A significant aspect of this decision is that the Supreme Court chose to invalidate the MHLW Implementing Rules (the regulation) for exceeding the scope of delegation, rather than finding the New Pharmaceutical Affairs Act (the parent law) itself unconstitutional for making an overly vague or "blanket" delegation.

  • Some legal analyses have suggested that the delegating provisions in the New Pharmaceutical Affairs Act could themselves have been challenged as being too open-ended and thus unconstitutional. Other interpretations suggest the Supreme Court might have been implicitly applying a "constitutionally conformable interpretation" to the parent Act to uphold its validity while striking down the specific rules made under it.
  • The commentary provided with the source material suggests that the Supreme Court might be viewing "clarity of authorizing intent" as a kind of "activation requirement" for an agency's power to make administrative legislation.

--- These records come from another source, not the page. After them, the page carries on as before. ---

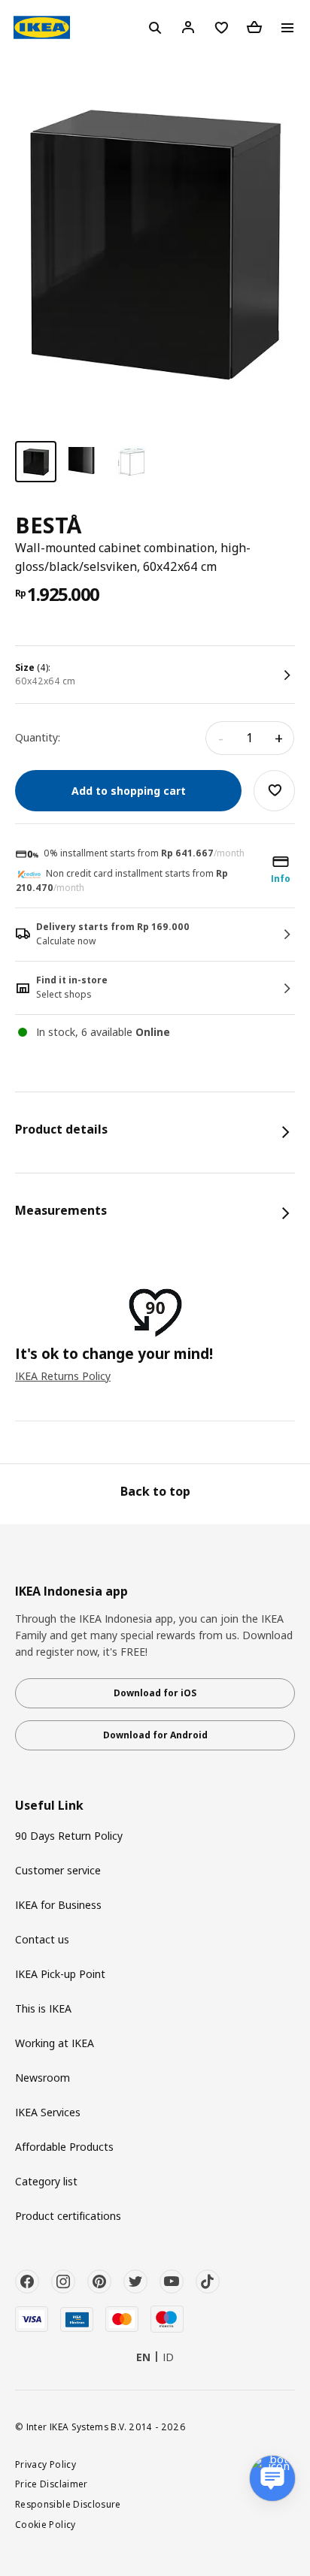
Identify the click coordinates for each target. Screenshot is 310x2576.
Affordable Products (64, 2147)
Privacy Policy (45, 2464)
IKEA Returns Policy (63, 1376)
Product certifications (68, 2216)
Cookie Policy (45, 2524)
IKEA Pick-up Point (60, 1974)
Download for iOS (155, 1693)
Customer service (58, 1870)
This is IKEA (43, 2008)
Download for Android (155, 1735)
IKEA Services (48, 2112)
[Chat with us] (272, 2478)
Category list (46, 2181)
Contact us (42, 1939)
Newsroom (42, 2077)
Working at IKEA (54, 2043)
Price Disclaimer (51, 2484)
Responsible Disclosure (68, 2504)
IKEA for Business (58, 1905)
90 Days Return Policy (69, 1836)
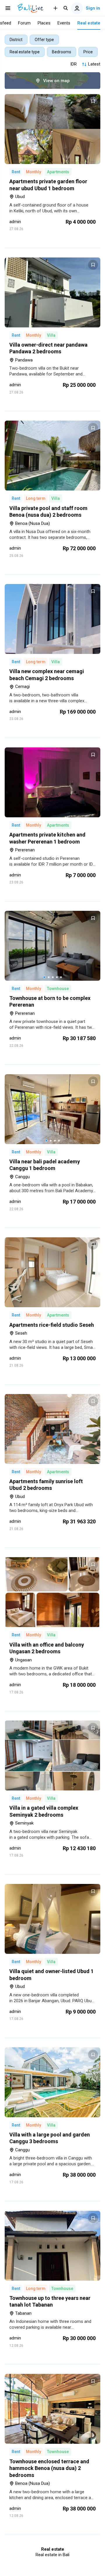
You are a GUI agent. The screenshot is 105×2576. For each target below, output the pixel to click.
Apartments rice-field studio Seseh (51, 1325)
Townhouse (58, 988)
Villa (51, 335)
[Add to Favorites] (93, 101)
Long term (36, 498)
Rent (16, 172)
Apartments (58, 172)
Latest (94, 64)
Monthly (33, 172)
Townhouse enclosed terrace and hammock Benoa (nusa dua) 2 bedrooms (49, 2468)
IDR (73, 64)
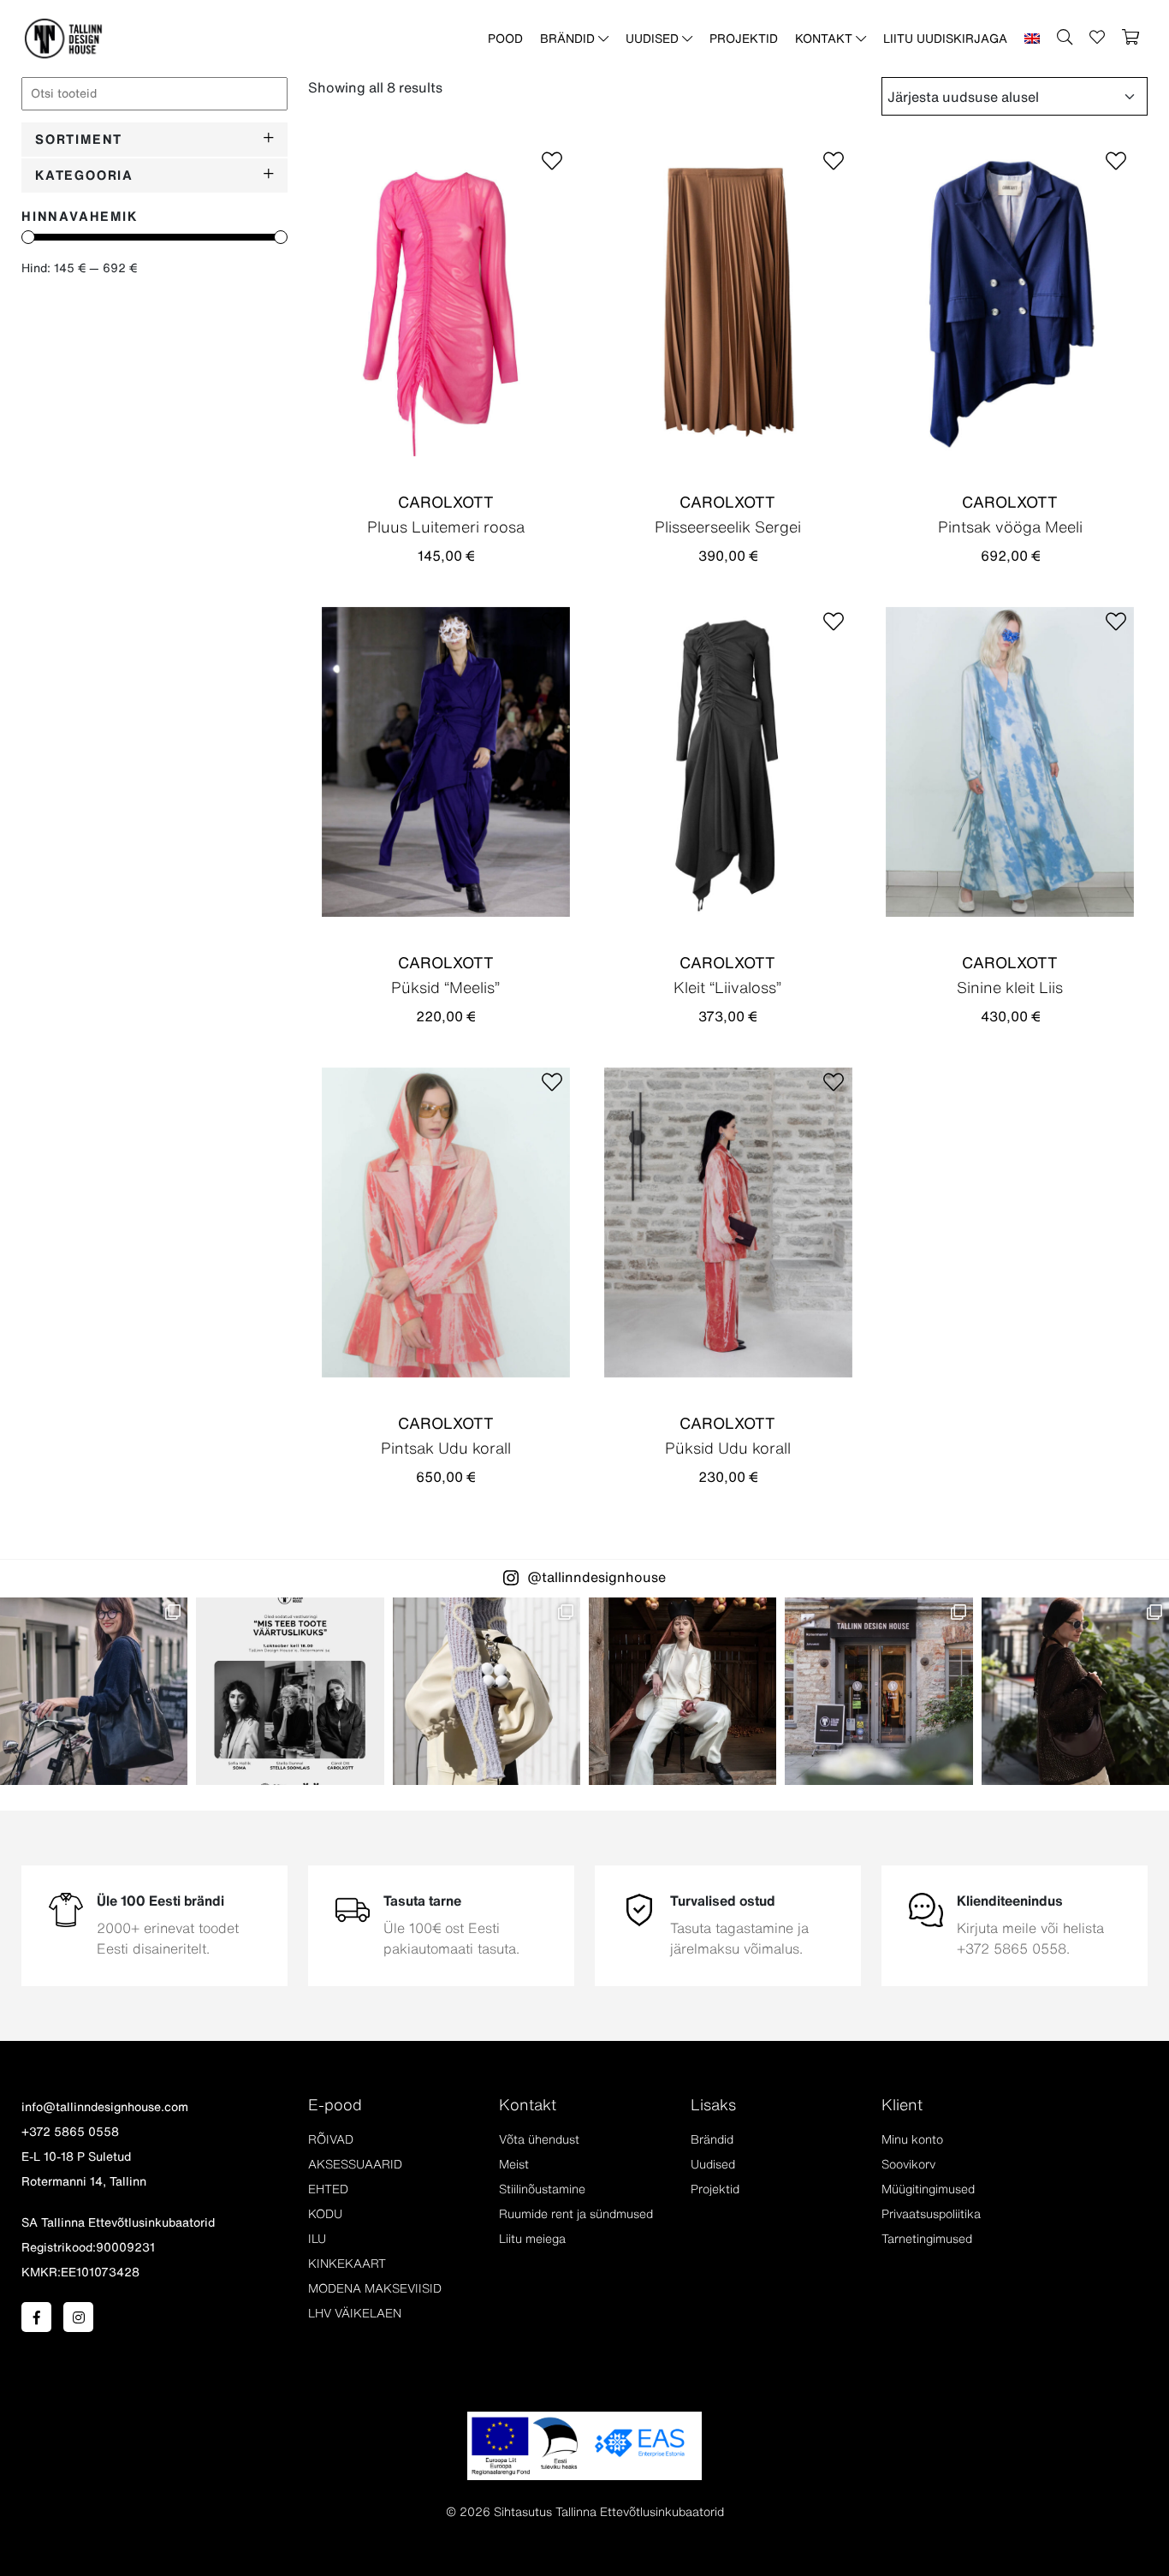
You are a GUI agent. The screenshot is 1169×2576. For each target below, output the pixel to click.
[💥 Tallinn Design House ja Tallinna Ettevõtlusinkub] (289, 1691)
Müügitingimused (928, 2189)
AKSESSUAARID (355, 2164)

If this clarity is absent in the parent law regarding a specific, restrictive regulation, then the responsibility for overreach lies with the administrative agency that enacted the regulation. This approach allows courts to address problems of vague delegation by focusing on the legality of the resulting ordinance, rather than necessarily having to declare the parent statute unconstitutional.

Significance and Impact of the Ruling

The 2013 Supreme Court decision on online pharmaceutical sales carried substantial significance:

  • Reinforcement of Judicial Review: It strongly reaffirmed the judiciary's power to review the substance of delegated legislation and to strike down administrative rules that overstep the boundaries set by the Diet, especially when those rules impact constitutional freedoms such as the freedom of occupational activity.
  • Potential Stiffening of Clarity Requirements: The emphasis on "clarity of authorizing intent" may signal a move towards requiring greater precision in statutes that delegate significant regulatory powers to ministries and agencies.
  • Impact on E-commerce and Pharmaceutical Regulation: The case was a major event in the ongoing debate in Japan regarding the online sale of pharmaceuticals. It balanced arguments about public safety and the need for professional pharmaceutical advice against consumer convenience and the commercial freedom of online vendors. While this judgment invalidated specific MHLW rules, the broader legislative and regulatory discussions about ensuring safety in online drug sales have continued.
  • Addition to Precedents: This ruling joined a growing list of Supreme Court precedents where administrative regulations have been found void for exceeding their delegated authority.

Conclusion

The Supreme Court's 2013 decision is a critical marker in Japanese administrative and constitutional law, particularly concerning the boundaries of executive rulemaking. The Court's focus on whether the legislature's intent to authorize specific, restrictive regulations was "clearly discernible" from the parent statute provides a key lesson for how laws delegating power might need to be drafted and how they will be interpreted by the courts, especially when fundamental rights and significant economic activities are at stake. This judgment champions the principle that administrative actions must remain subordinate to, and clearly authorized by, the legislative will expressed in Diet-enacted laws.